■ **WHAT YOU HAVE TO DO**
Emit an exact copy of the lines running from the start of the records to the line containing "About (1133, 49)", both included.

Content starts

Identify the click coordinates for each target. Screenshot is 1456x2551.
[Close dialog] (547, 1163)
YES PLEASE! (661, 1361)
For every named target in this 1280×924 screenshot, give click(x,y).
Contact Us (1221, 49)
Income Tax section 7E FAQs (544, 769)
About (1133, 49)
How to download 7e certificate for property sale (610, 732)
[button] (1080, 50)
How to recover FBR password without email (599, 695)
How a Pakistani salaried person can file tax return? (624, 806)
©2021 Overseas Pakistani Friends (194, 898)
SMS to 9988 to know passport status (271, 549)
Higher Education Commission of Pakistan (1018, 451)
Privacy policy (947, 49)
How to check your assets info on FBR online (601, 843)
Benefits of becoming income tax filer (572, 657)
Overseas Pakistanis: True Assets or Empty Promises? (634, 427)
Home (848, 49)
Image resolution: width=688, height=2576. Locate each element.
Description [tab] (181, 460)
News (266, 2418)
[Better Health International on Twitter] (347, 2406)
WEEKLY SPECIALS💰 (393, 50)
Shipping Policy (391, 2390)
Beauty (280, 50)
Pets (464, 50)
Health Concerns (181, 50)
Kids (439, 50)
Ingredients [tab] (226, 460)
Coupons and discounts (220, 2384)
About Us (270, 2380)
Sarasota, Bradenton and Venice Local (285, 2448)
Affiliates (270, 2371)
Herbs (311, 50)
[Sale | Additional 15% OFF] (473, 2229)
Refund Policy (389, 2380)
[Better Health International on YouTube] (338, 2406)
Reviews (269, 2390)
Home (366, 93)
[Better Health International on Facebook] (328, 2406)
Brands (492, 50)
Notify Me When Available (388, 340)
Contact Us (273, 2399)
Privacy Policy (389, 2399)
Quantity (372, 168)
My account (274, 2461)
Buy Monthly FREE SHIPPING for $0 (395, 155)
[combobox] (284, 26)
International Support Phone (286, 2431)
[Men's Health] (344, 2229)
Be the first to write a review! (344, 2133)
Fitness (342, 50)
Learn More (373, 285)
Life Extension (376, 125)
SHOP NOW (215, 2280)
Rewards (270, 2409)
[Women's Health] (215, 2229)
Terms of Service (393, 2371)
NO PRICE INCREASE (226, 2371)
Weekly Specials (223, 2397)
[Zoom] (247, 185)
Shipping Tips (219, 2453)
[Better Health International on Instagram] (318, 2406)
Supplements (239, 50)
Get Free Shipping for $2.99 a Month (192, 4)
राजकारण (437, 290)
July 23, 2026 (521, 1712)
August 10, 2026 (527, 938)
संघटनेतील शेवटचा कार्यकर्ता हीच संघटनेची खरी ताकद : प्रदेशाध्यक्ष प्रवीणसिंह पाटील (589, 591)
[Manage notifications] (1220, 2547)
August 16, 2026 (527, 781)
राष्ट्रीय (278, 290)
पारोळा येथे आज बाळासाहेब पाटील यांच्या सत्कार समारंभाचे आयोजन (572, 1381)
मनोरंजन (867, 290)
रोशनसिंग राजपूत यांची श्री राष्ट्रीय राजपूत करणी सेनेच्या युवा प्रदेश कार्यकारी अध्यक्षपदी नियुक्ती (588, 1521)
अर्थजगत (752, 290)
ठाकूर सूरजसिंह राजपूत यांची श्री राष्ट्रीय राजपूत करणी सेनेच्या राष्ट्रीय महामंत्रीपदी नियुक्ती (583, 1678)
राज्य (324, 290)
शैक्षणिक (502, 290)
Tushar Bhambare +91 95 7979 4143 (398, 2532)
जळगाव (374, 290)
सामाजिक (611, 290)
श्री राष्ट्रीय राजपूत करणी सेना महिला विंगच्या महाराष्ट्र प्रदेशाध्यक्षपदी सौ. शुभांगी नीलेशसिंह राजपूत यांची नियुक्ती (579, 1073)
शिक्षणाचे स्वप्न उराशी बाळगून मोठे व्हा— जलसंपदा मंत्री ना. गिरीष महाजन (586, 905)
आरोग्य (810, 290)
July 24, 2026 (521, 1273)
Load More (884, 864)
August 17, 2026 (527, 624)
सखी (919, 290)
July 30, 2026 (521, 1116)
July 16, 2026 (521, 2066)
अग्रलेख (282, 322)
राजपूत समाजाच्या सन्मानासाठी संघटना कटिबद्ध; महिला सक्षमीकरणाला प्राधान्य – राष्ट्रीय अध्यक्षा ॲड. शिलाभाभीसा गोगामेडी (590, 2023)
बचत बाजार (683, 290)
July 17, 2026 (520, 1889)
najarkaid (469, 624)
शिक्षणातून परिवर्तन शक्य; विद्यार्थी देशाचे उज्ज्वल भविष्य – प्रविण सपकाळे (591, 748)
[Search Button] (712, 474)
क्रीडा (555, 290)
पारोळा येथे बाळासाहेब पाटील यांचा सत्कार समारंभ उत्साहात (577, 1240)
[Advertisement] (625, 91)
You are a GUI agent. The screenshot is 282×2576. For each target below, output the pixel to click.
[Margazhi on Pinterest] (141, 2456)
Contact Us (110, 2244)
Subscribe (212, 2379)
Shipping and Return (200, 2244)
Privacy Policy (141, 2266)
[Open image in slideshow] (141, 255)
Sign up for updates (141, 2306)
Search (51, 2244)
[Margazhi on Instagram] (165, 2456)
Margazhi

Content ends

■ **SOLUTION FOR THIS TASK**
Identify the click coordinates for each target. Screenshot is 1456x2551.
[Close dialog] (547, 1163)
YES PLEASE! (661, 1361)
For every named target in this 1280×924 screenshot, give click(x,y).
Contact Us (1221, 49)
Income Tax section 7E FAQs (544, 769)
About (1133, 49)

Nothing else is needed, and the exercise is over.